Es wäre ganz nett, wenn mir jemand das mit den newsgroups anahan einer real existierenden newsgroup erklären könnte (z. B. alt.magic).

danke im voraus!


----------



## Adam Wille (15. Oktober 2002)

Mh, also weil ich's grad eben mal wieder ausgeführt habe, versuch' ich mal mein Glück. 

Du kannst in deinem Outlook (Express) unter "Extras" ein neues Konto für News anlegen, gibst dort deinen Usernamen ein (Realname im Usenet!) und eine valide eMail-Adresse von dir und gibst dann die Adresse des Newsservers an.

Ich bspw. als t-online/offline-Nutzer habe news.t-online.de als Newsserver zur Verfügung, den ich ohne weitere Anmeldung nutzen darf.

Mit gewähltem Newsserver kann ich dann mir eine Liste der verfügbaren Newsgroups downloaden (~10000 Stück, darunter auch alt.magic, alt.rishada, alt.harschforst, alt.moxdiamond und Co. ) und mir dann spezielle davon, die mich interessieren, eben abonnieren.

Heißt es werden die Header der News-Threads in der jeweiligen Newsgroup heruntergeladen und bei Anklicken der einzelnen thread-aufgespaltenen Postings werden auch diese runtergeladen und sichtbar.

hth,
Geist


----------



## Neyman (16. Oktober 2002)

danke, ich bin allerdings kein t-online user. wie kann ich mich nun auf einem newsserver einloggen? welcher newsgroup kann ich denn ohne anmeldung beitreten?
"realname im usenet" bedeutet dass ich meinen richtigen namen eingebe, oder?!

bisher bin ich so weit gekommen, dass ich mir newsgroups unter http://www.newsgroups.de anschaue - das ist mir aber viel zu unkomfortabel.


----------



## Dario Linsky (16. Oktober 2002)

das einloggen geht (wie geist schon sagte) über deinen email-client - z.b. outlook express. da gibst du einfach den server ein, auf den du ohne weiteres zugreifen darfst.
normalerweise wird von deinem isp einer zur verfügung gestellt. auf den server hast du dann die gleichen zugriffsrechte, wie auf einen pop3-server.

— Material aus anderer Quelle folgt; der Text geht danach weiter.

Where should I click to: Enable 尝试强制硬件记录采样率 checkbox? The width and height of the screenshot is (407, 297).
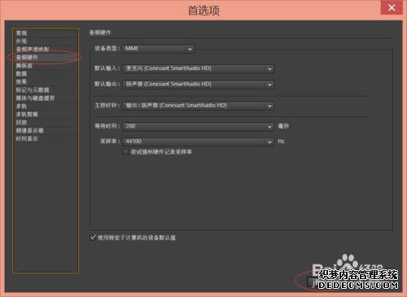tap(125, 152)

mit anderen worten: du nimmst dir im normalfall deinen email-account von deinem isp und meldest dich damit auf dem news-server an. und schon kriegst du eine liste mit allen newsgroups, aus denen du dir das aussuchen kannst, was du haben willst.


----------



## Neyman (16. Oktober 2002)

...wie's ausschaut bin ich entweder zu blöd, oder ich bin schon zu schläfrig um eure hilfreichen kommentare zu verstehen - oder beides  

ich habe mein e-mail-konto bei web.de und gehe (meistens) über freenet ins internet. isp heißt, soweit ich mich in meinem übermüdedeten zustand noch erinnern kann internet service provider oder so ähnlich.
sagt (schreibt) mir einfach, was ich wo eingeben muss. dass mit dem Realname und der e-mail-adresse bekomme ich natürlich schon selbst hin, aber den rest kriege ich irgendwie nicht hin... 

nochmals danke im voraus!


----------